Part 1: to be completed at home before the lab
In this lab, you will learn how to handle many variables with regression by using variable selection techniques, shrinkage techniques, and how to tune hyper-parameters for these techniques. This practical has been derived from chapter 6 of ISLR. You can download the student zip including all needed files for practical 4 here.
Note: the completed homework has to be handed in on Black Board and will be graded (pass/fail, counting towards your grade for the individual assignment). The deadline is two hours before the start of your lab. Hand-in should be a PDF or HTML file.
In addition, you will need for loops (see also lab 1), data manipulation techniques from Dplyr, and the caret
package (see lab week 3) to create a training, validation and test split for the used dataset. Another package we are going to use is glmnet
. For this, you will probably need to install.packages("glmnet")
before running the library()
functions.
library(ISLR)
library(glmnet)
library(tidyverse)
library(caret)
Best subset selection
Our goal is to to predict Salary
from the Hitters
dataset from the ISLR
package. In this at home section, we will do the pre-work for best-subset selection. First, we will prepare a dataframe baseball
from the Hitters
dataset where you remove the baseball players for which the Salary
is missing. Use the following code:
baseball <- Hitters %>% filter(!is.na(Salary))
We can check how many baseball players are left using:
nrow(baseball)
## [1] 263
1. a) Create baseball_train
(50%), baseball_valid
(30%), and baseball_test
(20%) datasets using the createDataPartition()
function of the caret
package.
# seed() function is used to create random numbers that can be reproduced; it helps creating the same output when a function that contains randomness is called.
set.seed(5462)
# define the training partition
train_index <- createDataPartition(baseball$Salary, p = .5,
list = FALSE,
times = 1)
# split the data using the training partition to obtain training data
baseball_train <- baseball[train_index,]
# remainder of the split is the validation and test data (still) combined
baseball_val_and_test <- baseball[-train_index,]
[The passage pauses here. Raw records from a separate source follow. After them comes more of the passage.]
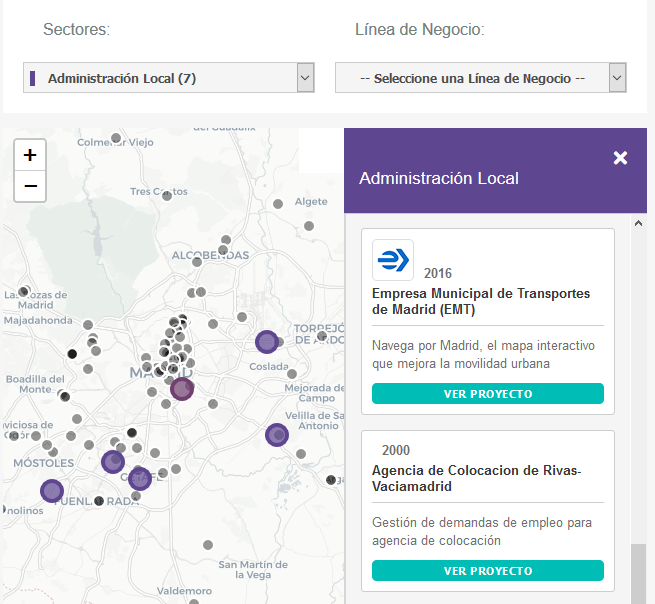Viewport: 655px width, 604px height.
Task: Click arrow of Línea de Negocio selector
Action: (617, 78)
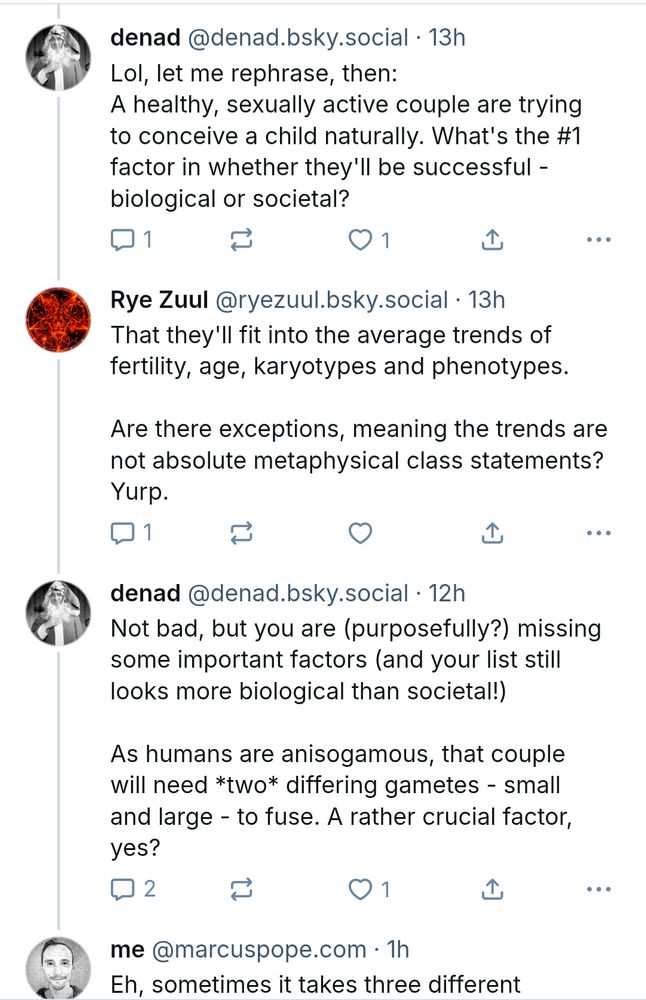Like denad's post about differing gametes
646x1000 pixels.
click(368, 888)
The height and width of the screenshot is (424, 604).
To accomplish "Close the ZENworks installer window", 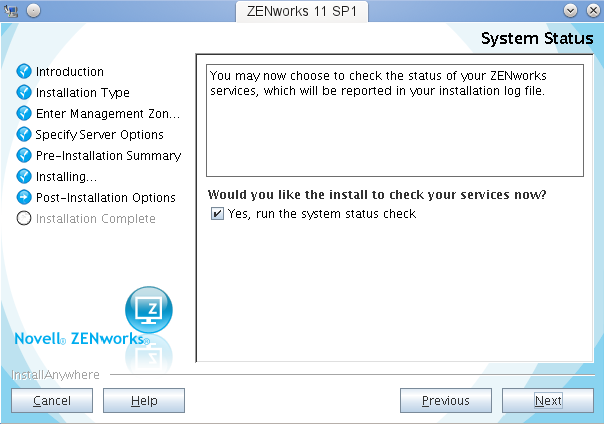I will pyautogui.click(x=591, y=10).
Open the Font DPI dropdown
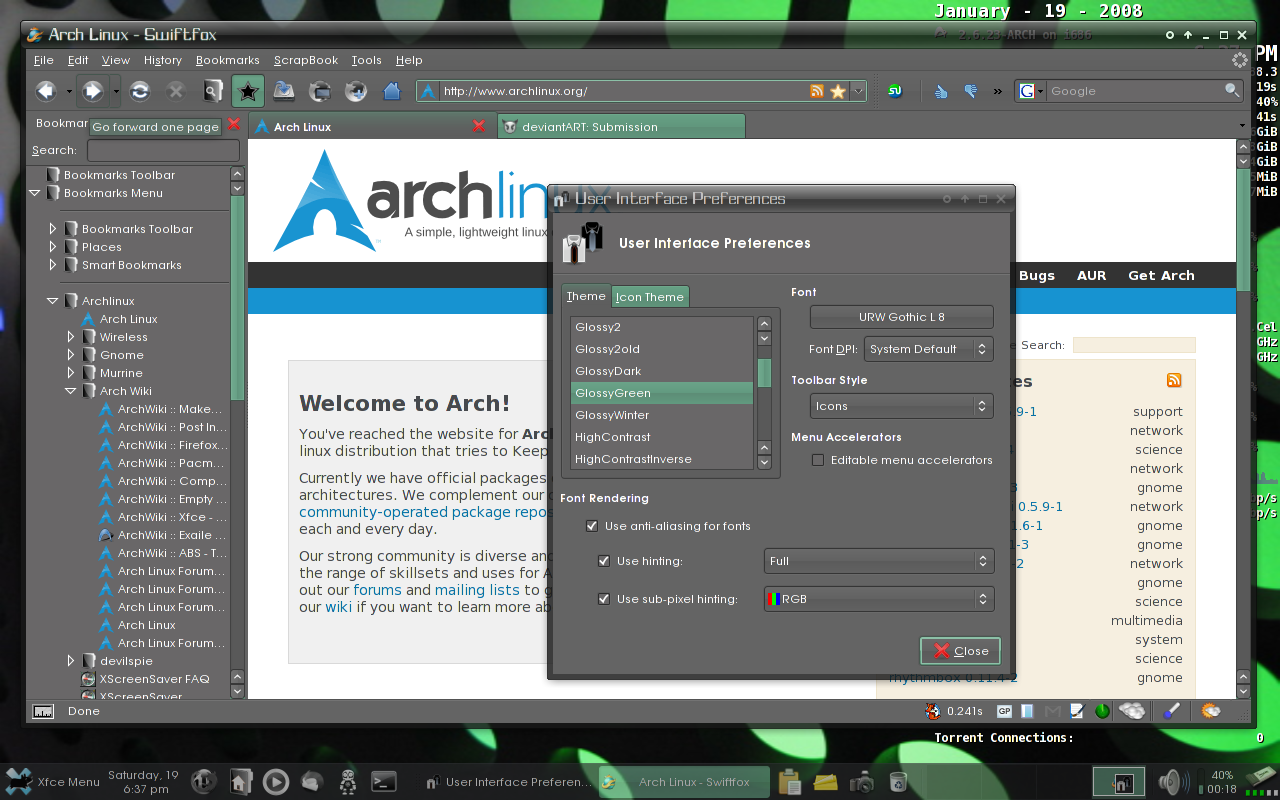 click(x=928, y=349)
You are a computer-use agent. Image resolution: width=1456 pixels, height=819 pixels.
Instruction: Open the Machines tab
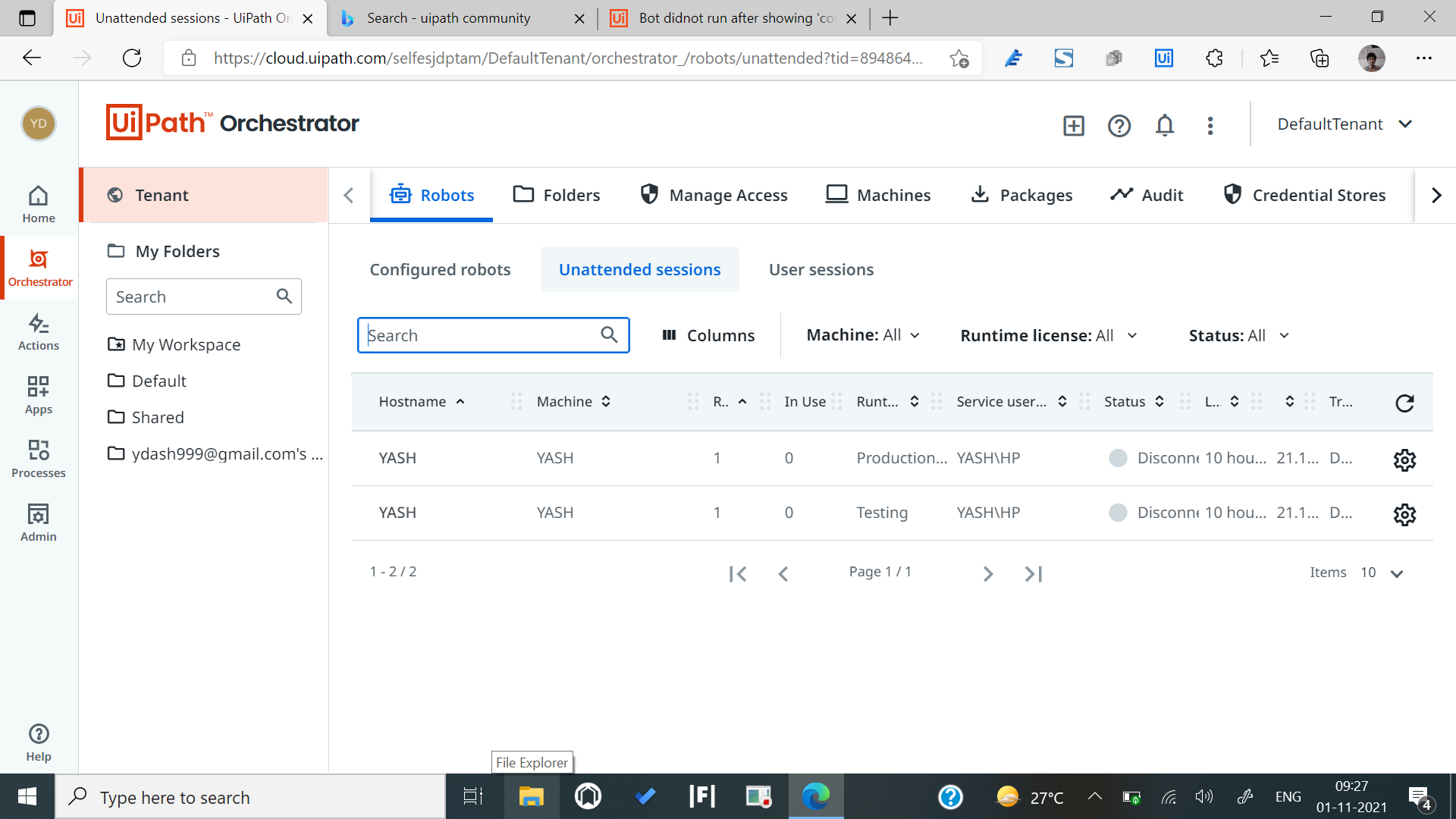[x=879, y=196]
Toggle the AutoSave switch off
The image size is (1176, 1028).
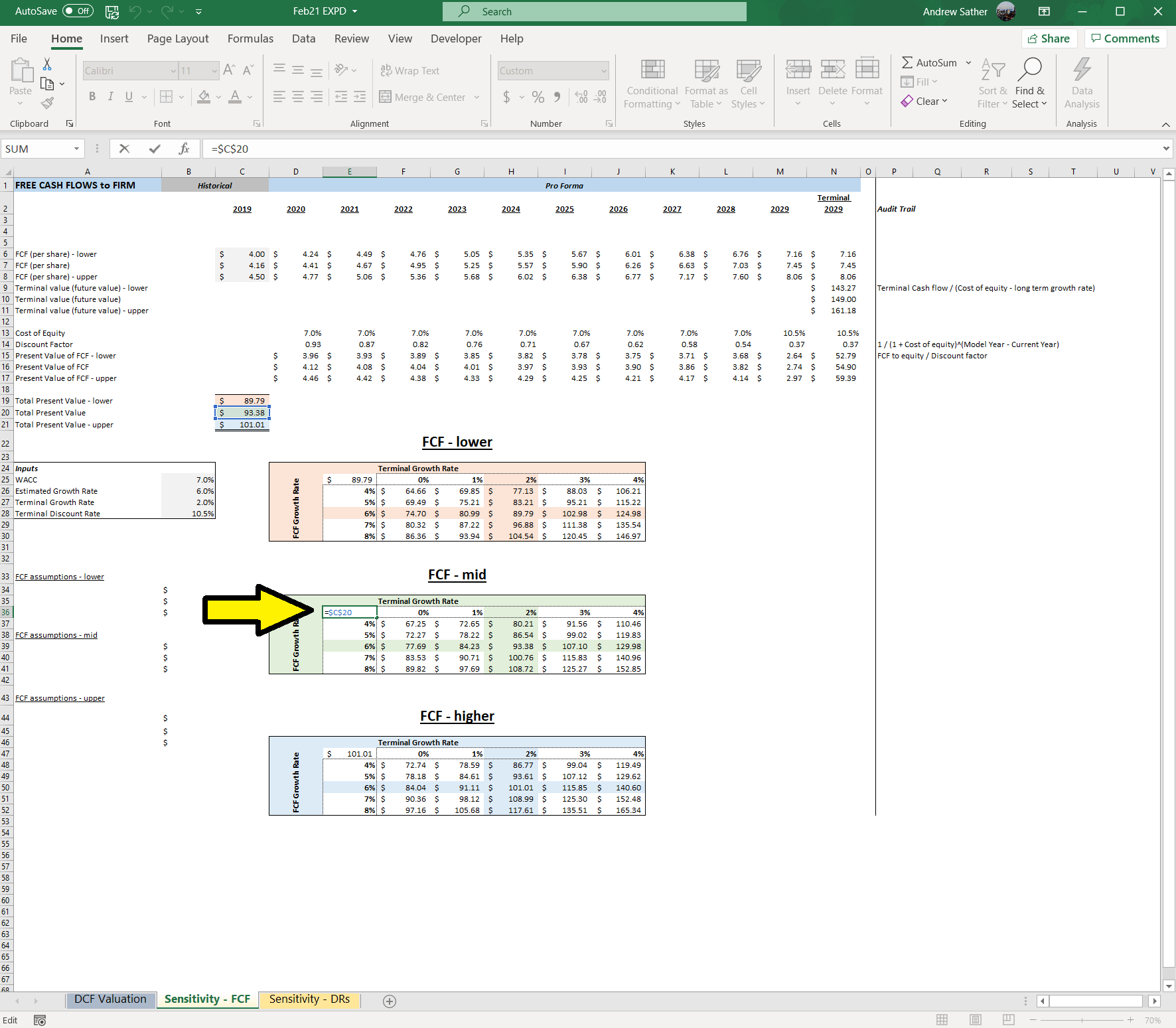click(78, 11)
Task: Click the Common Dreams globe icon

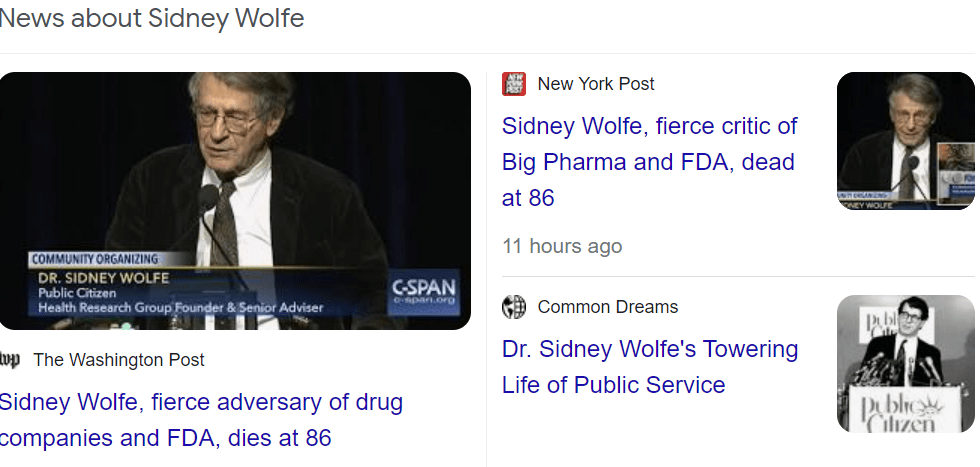Action: tap(514, 307)
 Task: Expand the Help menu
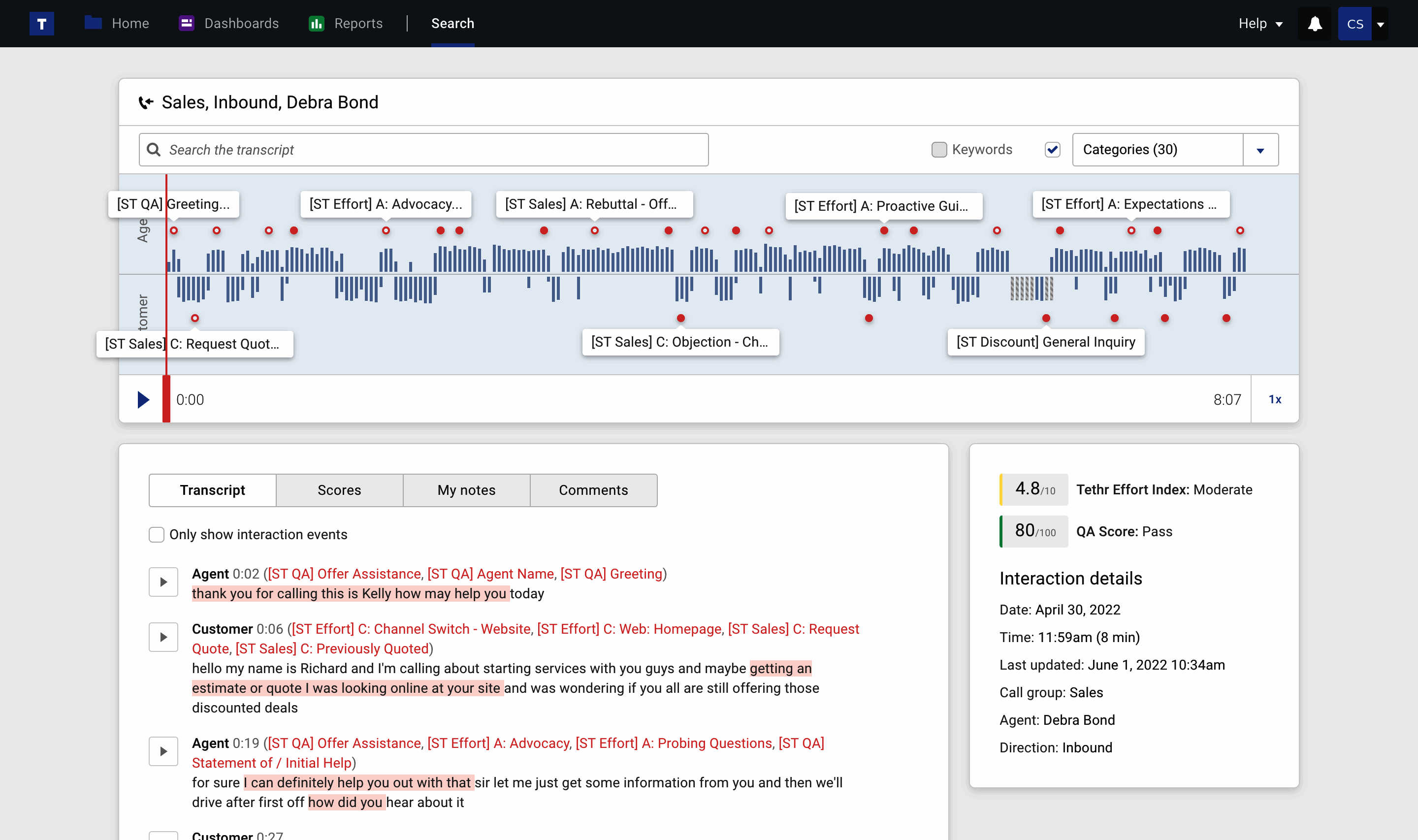pos(1259,23)
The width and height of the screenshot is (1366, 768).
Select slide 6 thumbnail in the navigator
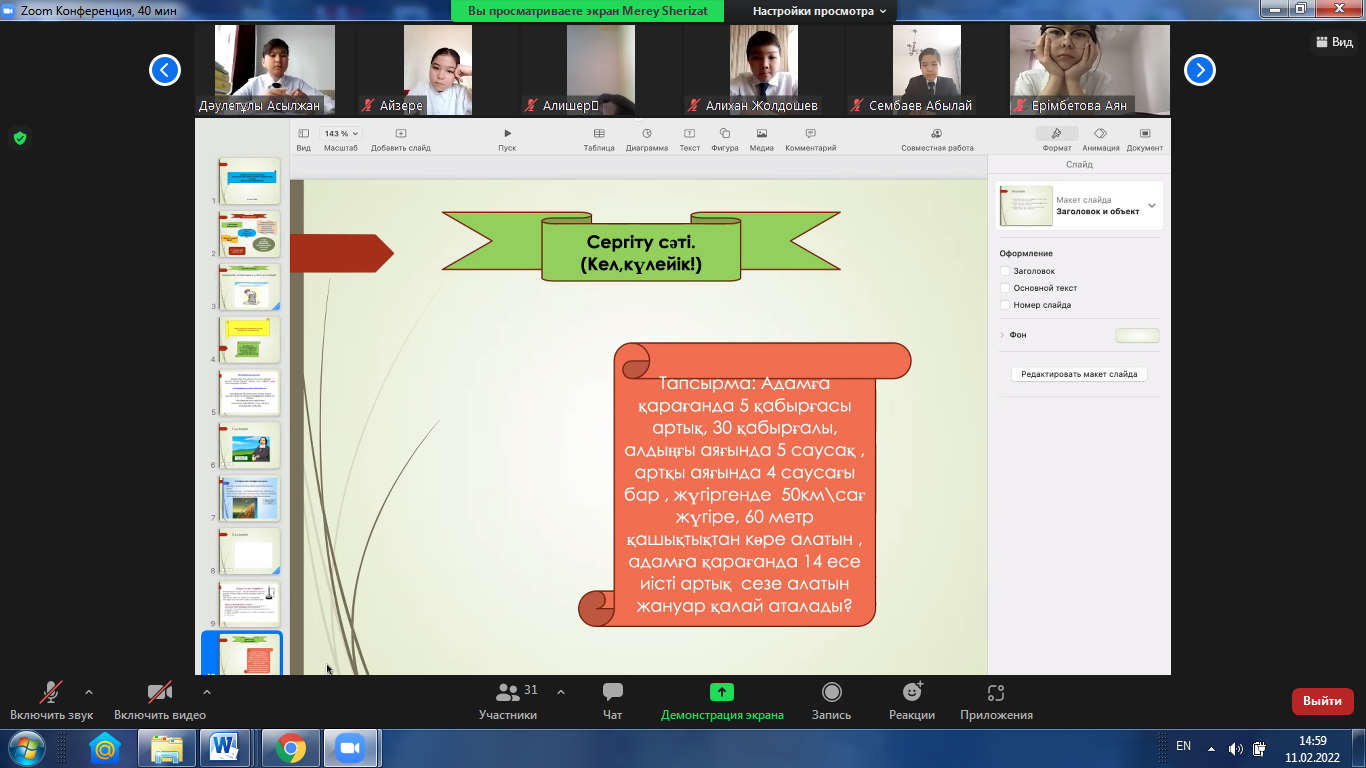pyautogui.click(x=250, y=445)
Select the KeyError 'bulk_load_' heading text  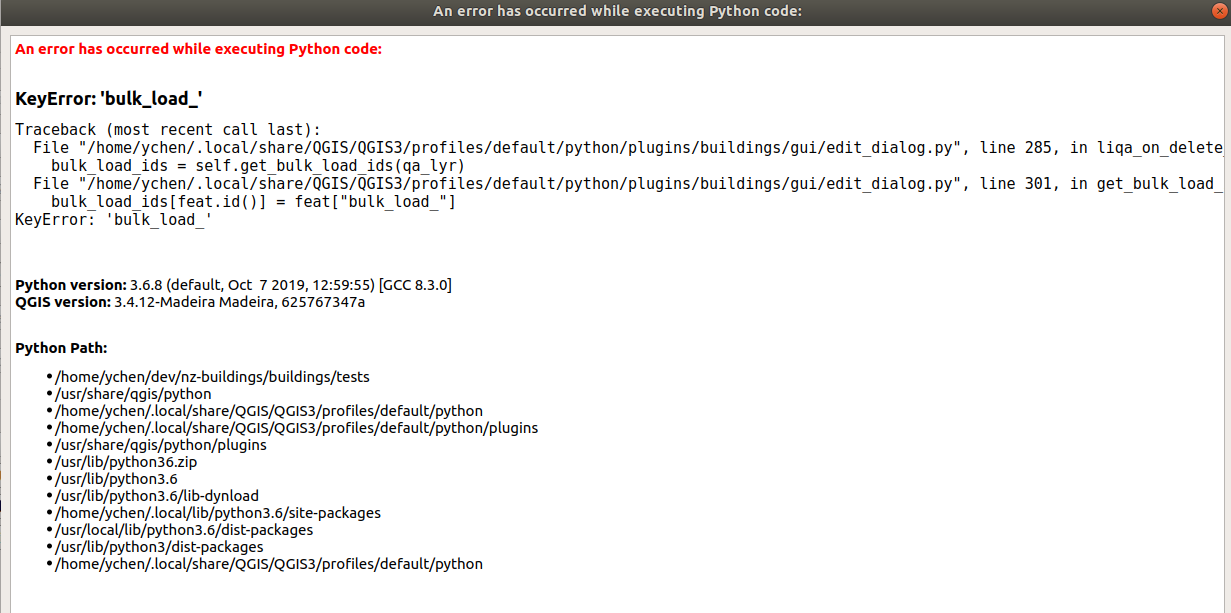(x=108, y=98)
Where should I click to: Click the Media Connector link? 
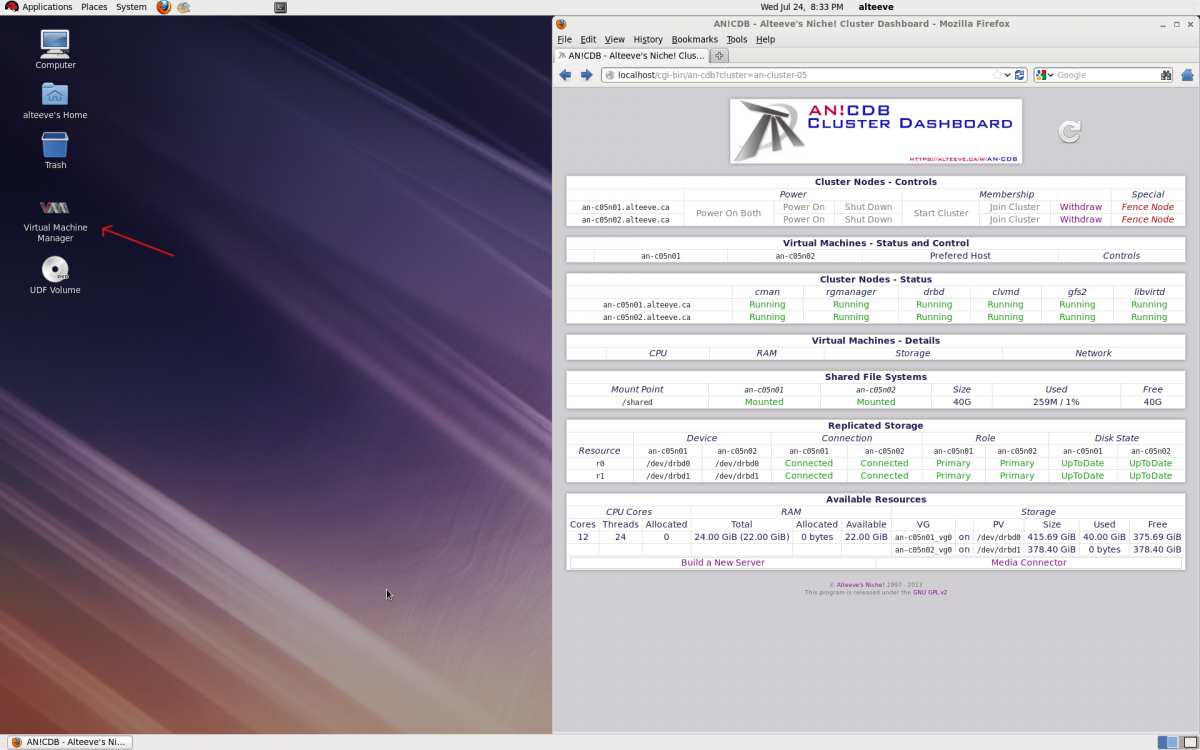(x=1028, y=562)
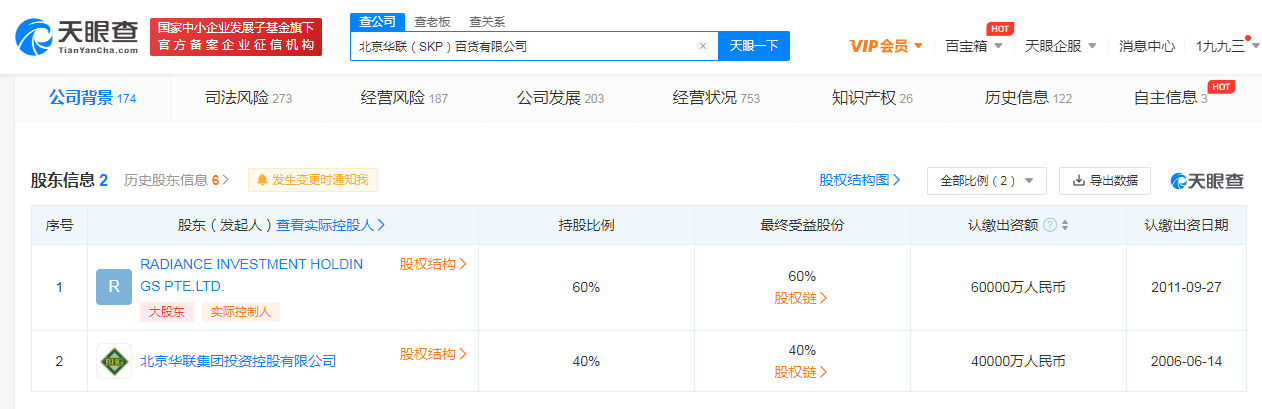Open the 全部比例(2) dropdown filter

(x=986, y=181)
# split the remaining 50% of the data in a validation and test set
val_index <- createDataPartition(baseball_val_and_test$Salary, p = .6,
list = FALSE,
times = 1)
baseball_valid <- baseball_val_and_test[val_index,]
baseball_test <- baseball_val_and_test[-val_index,]
# Outcome of this section is that the data (100%) is split into:
# training (~50%)
# validation (~30%)
# test (~20%)
1. b) Using your knowledge of ggplot
from lab 2, plot the salary information of the train, validate and test groups using geom_histogram()
or geom_density()
ggplot() +
geom_histogram(data = baseball_train, mapping = aes(x = Salary), alpha = 0.3, colour = "Blue") +
geom_histogram(data = baseball_valid, mapping = aes(x = Salary), alpha = 0.3, colour = "Red") +
geom_histogram(data = baseball_test, mapping = aes(x = Salary), alpha = 0.3, colour = "Orange")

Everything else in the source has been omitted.